RECORDS SHOWN ::

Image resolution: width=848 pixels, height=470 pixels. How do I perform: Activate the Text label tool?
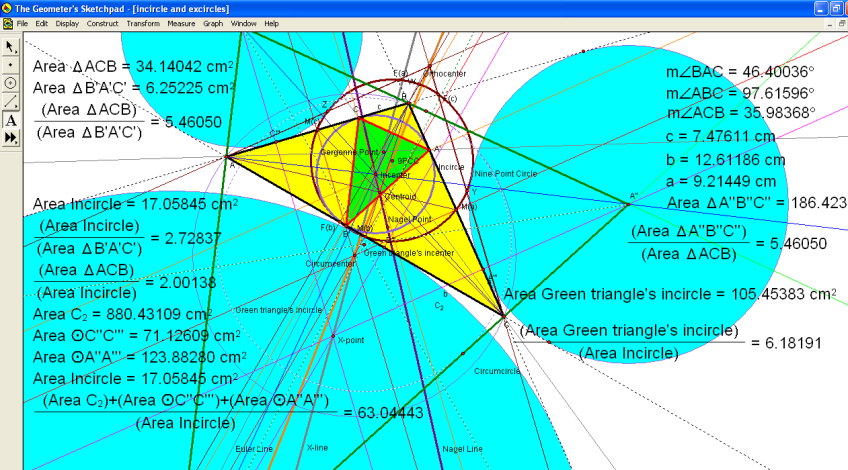click(10, 120)
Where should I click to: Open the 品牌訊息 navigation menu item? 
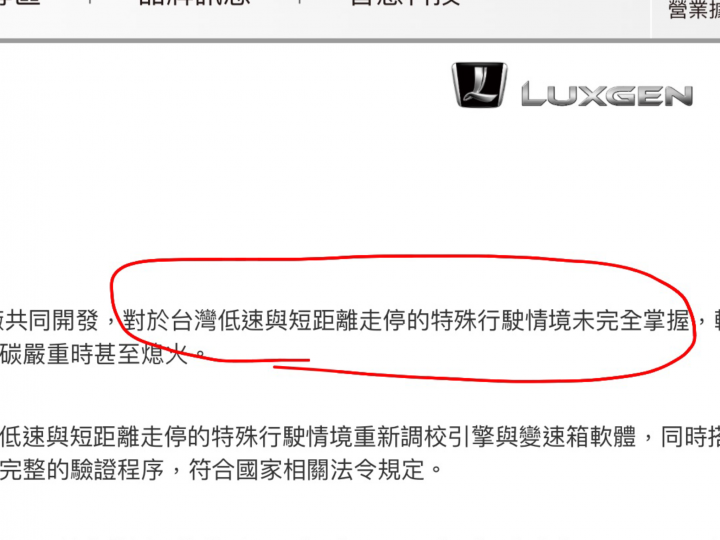click(194, 2)
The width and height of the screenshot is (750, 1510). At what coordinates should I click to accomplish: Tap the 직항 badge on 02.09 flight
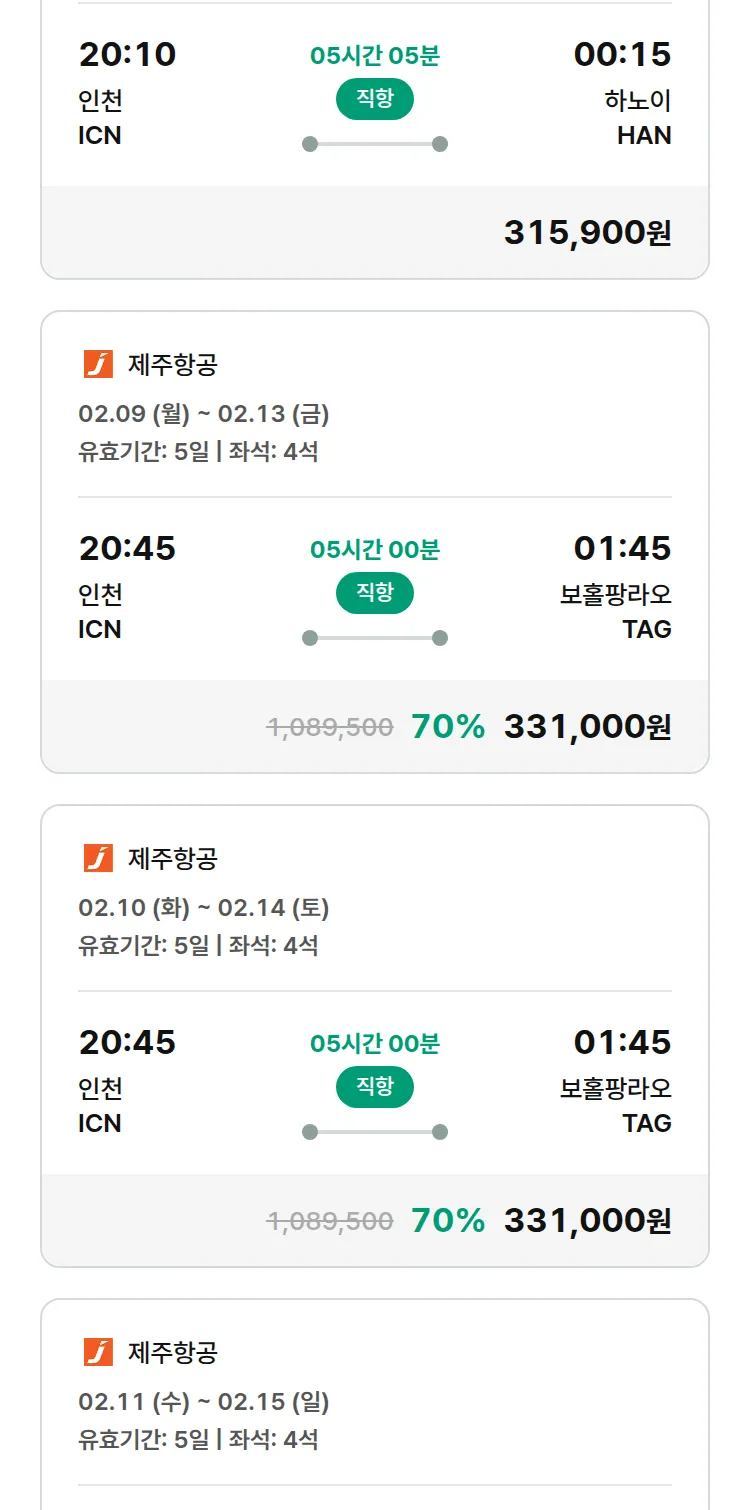pyautogui.click(x=375, y=593)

TASK INSTRUCTIONS :: Please reproduce only the lines from the one holding "Where should I" through the final line of the listing above, both included, with each picture left out.

SOLUTION TO THIS EXERCISE ::
Where should I click to: Open the 品牌訊息 navigation menu item? 
click(194, 2)
The width and height of the screenshot is (750, 1510). At what coordinates should I click to accomplish: Tap the 직항 badge on 02.09 flight
pyautogui.click(x=375, y=593)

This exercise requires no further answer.